Expert QA

How serious are heart disease risk factors?

By Stacey Colino for Live Right Live Well

How serious are heart disease risk factors?

Very serious. If you have high blood pressure or elevated cholesterol levels, don’t blow them off. They could shorten your life by as much as 15 years. In a recent study, researchers at the University of Oxford in the U.K. followed nearly 19,000 middle-aged men over a 28- to 30-year period. They found that those who had three risk factors for heart disease -- smoking, high blood pressure and high cholesterol -- had a 10- to 15-year shorter life expectancy from age 50 on, compared with those without these or other risk factors (like diabetes or being overweight).

“The take-home message is: Know and take ownership of your risk factors,” says Dr. Tracy Stevens, a cardiologist and medical director of the Saint Luke’s Muriel I. Kauffman Women’s Heart Center in Kansas City, Mo. Indeed, if you take them seriously and swing into action to change them, your heart will benefit considerably. Quit smoking and your risk of having a heart attack or stroke decreases by 50 percent after a year, and becomes similar to a nonsmoker’s within five years, says Stevens. Getting and keeping your blood pressure and cholesterol in the normal ranges yields similar benefits. So if you have risk factors for heart disease and want to live as long as possible, get those risk factors under control. The sooner you get started, the better.

■ WORK ITEM A ■
According to the heart disease Q&A, why shouldn't high blood pressure or elevated cholesterol levels be ignored? Answer in one to three sentences.
■ WORK ITEM B ■
Rewrite the heart disease Q&A between "By Stacey Colino" and "or being overweight).", inclusive, swapping "blow them off" for "ignore them".
The data is separate material with no connection to the heart disease Q&A.

■ RECORDED INFORMATION ■

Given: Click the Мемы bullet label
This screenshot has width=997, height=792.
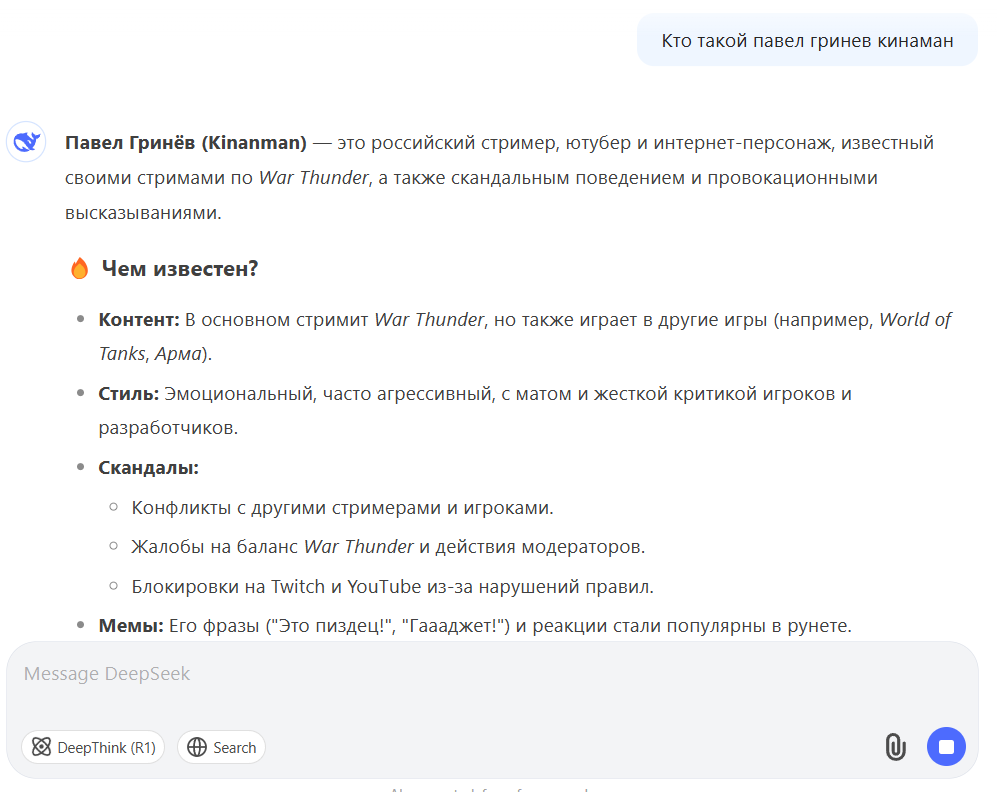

■ ANSWER SPACE A ■
They could shorten your life by as much as 15 years. A study of nearly 19,000 middle-aged men found that those with smoking, high blood pressure and high cholesterol as risk factors had a 10- to 15-year shorter life expectancy from age 50 on than those without these or other risk factors.

■ ANSWER SPACE B ■
By Stacey Colino for Live Right Live Well

How serious are heart disease risk factors?

Very serious. If you have high blood pressure or elevated cholesterol levels, don’t ignore them. They could shorten your life by as much as 15 years. In a recent study, researchers at the University of Oxford in the U.K. followed nearly 19,000 middle-aged men over a 28- to 30-year period. They found that those who had three risk factors for heart disease -- smoking, high blood pressure and high cholesterol -- had a 10- to 15-year shorter life expectancy from age 50 on, compared with those without these or other risk factors (like diabetes or being overweight).